Paco de Lucía, Spaniens bester Gitarrist, ist tot. Mit der Musik befreite er sich aus elenden Verhältnissen. Dem Flamenco gab er eine moderne Prägung, bezog auch Jazz und Klassik ein.
Nördlich der Pyrenäen war der Flamenco nur etwas für Eingeweihte. Bis Paco de Lucía kam. Der Meister an der Flamenco-Gitarre hat die emotionale, für mitteleuropäische Ohren stets etwas fremd klingende Musik seiner andalusischen Heimat weltweit bekannt und beliebt gemacht.
Nicht allein, aber Paco de Lucía wurde zum Namen und zum wettergegerbten, zerfurchten Gesicht des Flamencos. Gestern brach er am Strand vor seinem Haus im mexikanischen Cancún zusammen. Herzinfarkt. Den Transport ins örtliche Krankenhaus überlebte er nicht.
Paco wurde am 21. Dezember 1947 in Algeciras bei Cádiz in Andalusien als Francisco Sánchez Gómez geboren. Seine erste Gitarre bekam er von seinem Vater Antonio als kleiner Junge geschenkt. «Als einzige Chance, um zu überleben, weil wir hungerten», bekannte der Gitarrenvirtuose in seiner Biographie.

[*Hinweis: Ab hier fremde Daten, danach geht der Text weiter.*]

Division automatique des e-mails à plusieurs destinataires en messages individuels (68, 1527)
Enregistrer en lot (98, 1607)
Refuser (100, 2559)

Er übte, bis die Finger bluteten, bis zu zwölf Stunden am Tag. Sein Vater meldete ihn später sogar von der Schule ab, damit nichts den Traum von der grossen Flamenco-Karriere stören konnte. Den Künstlernamen hat er von seiner Mutter Lucía, einer Portugiesin. Paco, die übliche Abkürzung für Francisco, war der Sohn von Lucía – de Lucía auf spanisch.
Mit dem Namen wurde er weltberühmt. Mit sieben Jahren begann er, Gitarre zu spielen. Mit zwölf trat er mit seinem Bruder Pepe als «Los Chiquitos» von Algeciras auf. Dann triumphierte er bei einem Musikwettbewerb in Jerez, 1961 nahm er die erste Platte auf.
1960 nahm ihn der bekannte Flamencotänzer José Greco als dritten Gitarristen in seine Balletttruppe auf. Paco durfte mit auf eine Tour durch die USA. Er lernte die Gitarristen Sabicas und Mario Escudero kennen, die ihn ermutigten, seine eigene Musik zu schreiben. Mit 17 Jahren trat er in eine Musikergruppe ein, die von den beiden deutschen Konzertveranstaltern Fritz Rau und Horst Lippmann finanziert wurde: «Festival Flamenco Gitano». Die Tournée führte durch ganz Europa.
Seinen ersten grossen Erfolg mit eigener Musik hatte Paco, der Sohn von Lucía, mit «Entre Dos Aguas». Der Titel «zwischen zwei Wassern» war eine Hommage an seinen Heimatort, der nahe Gibraltar zwischen Atlantik und Mittelmeer liegt. Paco eilte von Erfolg zu Erfolg, auch als Duo mit El Camarón. 1981 gründete er sein Sextett und tourte um die Welt. Er begann Musikpreise zu sammeln, wie beim für Kenner wohl bedeutendsten Flamenco-Festival dem Cante de Las Minas in La Union bei Murcia 1975.
Als er sich mit dem US-amerikanischen Jazz-Gitarristen Al Di Meola und dem britischen Rock-Gitarristen John McLaughlin zusammentat und 1981 das inzwischen legendäre Live-Album «Friday Night in San Francisco» produzierte, wurde er in der internationalen Musikszene zur Kultfigur. Diese Aufnahme gilt bis heute als eines der besten Live-Alben mit Akustikgitarren.
Der Flamenco Paco de Lucías ist keine Mischform der Originalmusik mit anderen Richtungen. Er hat den Flamenco geöffnet für Elemente des Jazz, der klassischen Musik, sogar des Bossa Nova aus Brasilien. Aber es blieb immer Flamenco, unverkennbar, manchmal etwas rauh, dann fast un-andalusisch leicht, sogar verspielt.